Fernando Lopes: "Cada país tem o César que merece"
"Processar o César, eu?! Não vou perder tempo. Ele, coitado, está apenas a ser o aguadeiro de tipos que não têm coragem para dar a cara", disse ontem ao PÚBLICO o realizador Fernando Lopes, comentando as afirmações de João César Monteiro publicadas na nossa edição de domingo. Considerando que se está perante "um folhetim lamentável para todos nós", Fernando Lopes lembra que as suas divergências com os projectos de António-Pedro Vasconcelos para o audiovisual português "são públicas e notórias" e, por isso, não percebe como é que César Monteiro o acusa de integrar uma troika com o presidente do Secretariado Nacional do Audiovisual. O realizador de Uma Abelha na Chuva mostrou-se igualmente "espantado" com a "hipocrisia" de César Monteiro em relação a Manoel Oliveira, recordando que "há cerca de seis meses ele [César Monteiro] deu uma entrevista ao Libération na qual denegria Oliveira". Transcrita pelo PÚBLICO na edição de 5 de Março passado, César Monteiro considerava, na entrevista àquele diário francês, que Oliveira era "um cérebro limitado" e acrescentava: "As suas reflexões filosóficas fazem-me rir".
"Quanto a ter-me chamado 'aguadeiro', é uma coisa que não me ofende nada! Não me importei nada de ter sido o aguadeiro para o filme dele, Recordações da Casa Amarela, uma vez que fui eu que lhe arranjei o dinheiro para ele o fazer, e sobre O Último Mergulho, para o qual eu também fui aguadeiro, só não digo nada porque ainda não o vi", afirmou-nos ainda Fernando Lopes. "O que é pena é que o César tem de facto talento, embora não tenha aquele que julga ter. Mas cada país tem o César que merece. Ele será, no máximo, uma versão menor de Luiz Pacheco. Mas mesmo que fosse Bataille, Céline ou Sade, não pode ter o direito de, impunemente, insultar quem lhe apetece. E por isso não posso deixar de apoiar António-Pedro de Vasconcelos", acrescentou.

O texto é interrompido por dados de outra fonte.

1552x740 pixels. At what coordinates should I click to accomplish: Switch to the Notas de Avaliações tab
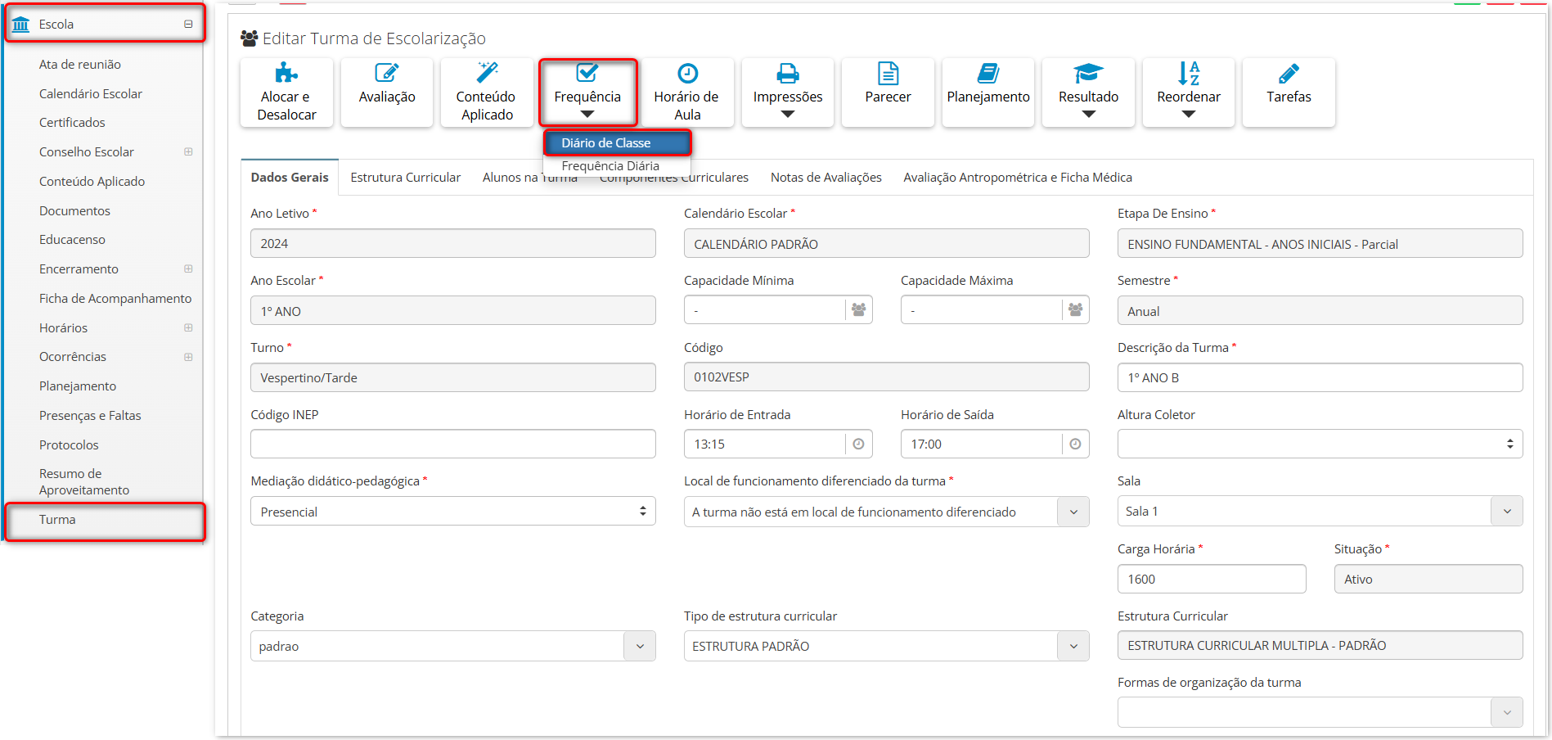(825, 178)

"Mas o que mais me irrita nisto tudo é que, mais uma vez, César Monteiro acabará por apresentar um atestado médico de inimputabilidade e há pessoas que, sabendo desta fragilidade, insistem em espicaçá-lo para ele dizer estas coisas. Sem darem a cara: é que o César, ao menos, dá a cara", diz Fernando Lopes. Ontem mesmo, confrontámos César Monteiro com a sua entrevista ao Libération, na qual o realizador diz não ver "qualquer contradição ou hipocrisia: eu também disse nessa entrevista que Oliveira é o maior cineasta português, como já venho dizendo há muito tempo, em textos que escrevi em 1975/76, sobre A Caça, por exemplo, ou Acto da Primavera. O que não quer dizer que goste de tudo: há uma parte retórica nele que me desagrada, quando ele se transforma em carpideira filosófica preocupada com os pecados do mundo".
Aproveitou para dizer que só justificava o nosso interesse em confrontá-lo com esta questão por sermos "um jornal cavaquista". E contra-ataca: "Fernando Lopes não queria financiar a série sobre Os Quatro Elementos porque queria gastar 400 mil contos numa série do Fonseca e Costa. Quanto ao IPC, recebi até agora 80 mil contos para quatro filmes". Já depois destas afirmações, tentámos falar de novo com Fernando Lopes, não o tendo conseguido. César Monteiro disse-nos também que segue hoje para Paris e que tem garantidos "dois anos de trabalho lá. Portanto, dinheiro não haverá para o sr. Vasconcelos e se a coisa der 'prisa' eu não me importo. As prisões portuguesas costumam ser locais sossegados". O PÚBLICO ouviu, ontem, o realizador José Fonseca e Costa (igualmente visado por afirmações de César Monteiro) que se recusou a fazer qualquer declaração sobre o assunto.